Statistical modelling is commonly used to predict adverse clinical outcomes based on cardio-respiratory fitness. Previous work has shown that this type of analysis can identify between 30% and 50% of patients at high risk of death within an eight-year period.   

As the use of machine learning to analyse biomedical data expands, Mouaz Al-Mallah at KAIMRC’s Clinical Cardiovascular Research Program and colleagues sought to determine whether it can be applied to predict the risk of death within 10 years of undergoing a physician-referred exercise treadmill stress test. “There is a lot of hype about machine learning, but we do not know if it is better than using conventional statistical tools,” says Al-Mallah. 

The authors used data from 34,212 individuals that took part in the Henry Ford Exercise Testing Project, the largest study of physical fitness to date. The project involved nearly 70,000 adults from Detroit, Michigan, who completed an exercise stress test between 1991 and 2009. Al-Mallah and colleagues focused on patients that were free of coronary artery disease or heart failure at the time of testing and who had a complete 10-year follow-up.  

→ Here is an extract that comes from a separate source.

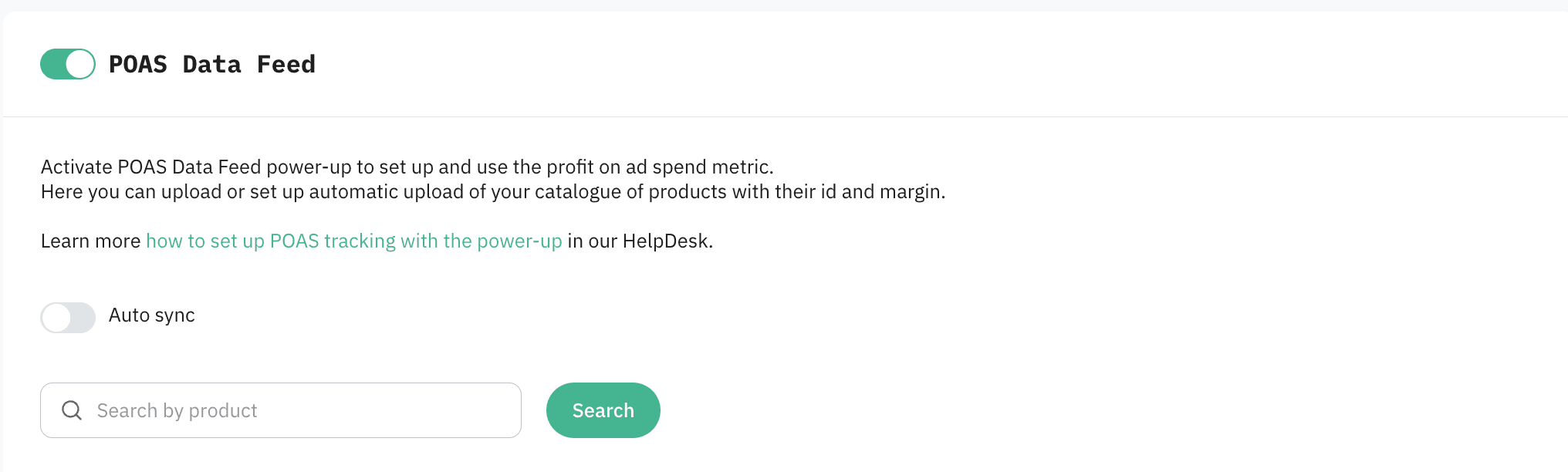Click the magnifying glass icon in search box
This screenshot has width=1568, height=472.
coord(72,410)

They found that a machine learning approach, involving computer algorithms that can learn from and make predictions from complex data sets, was significantly more accurate than conventional statistical methods at identifying the risk of death in the patient cohort. The machine learning algorithm used data associated with 15 variables — including age, heart rate, blood pressure, reason for the exercise test, and family history — to predict the likelihood of death from any cause. The approach identified, with over 90% accuracy, the participants who were at high risk of death.  

“Machine learning outperformed statistical tools in every aspect. This is partly due to the large sample size, which is known to be essential for machine learning to perform well,” explains Al-Mallah. 

The team is now testing machine learning on other outcomes and hopes it will have a similar predictive power. Al-Mallah expects that machine learning will have a huge impact on medical diagnosis and prognosis thanks to its ability to analyse images and recognize patterns. “In the future, the job of the radiographer will be to confirm the machine learning findings rather than to interpret the images,” Al-Mallah says.

References

  1. Al-Mallah, M. H., Elshawi, R., Ahmed, A. M., Qureshi, W. T., Brawner, C. A. et al. Using machine learning to define the association between cardiorespiratory fitness and all-cause mortality (from the Henry Ford Exercise Testing Project). American Journal of Cardiology 120, 2078–2084 (2017).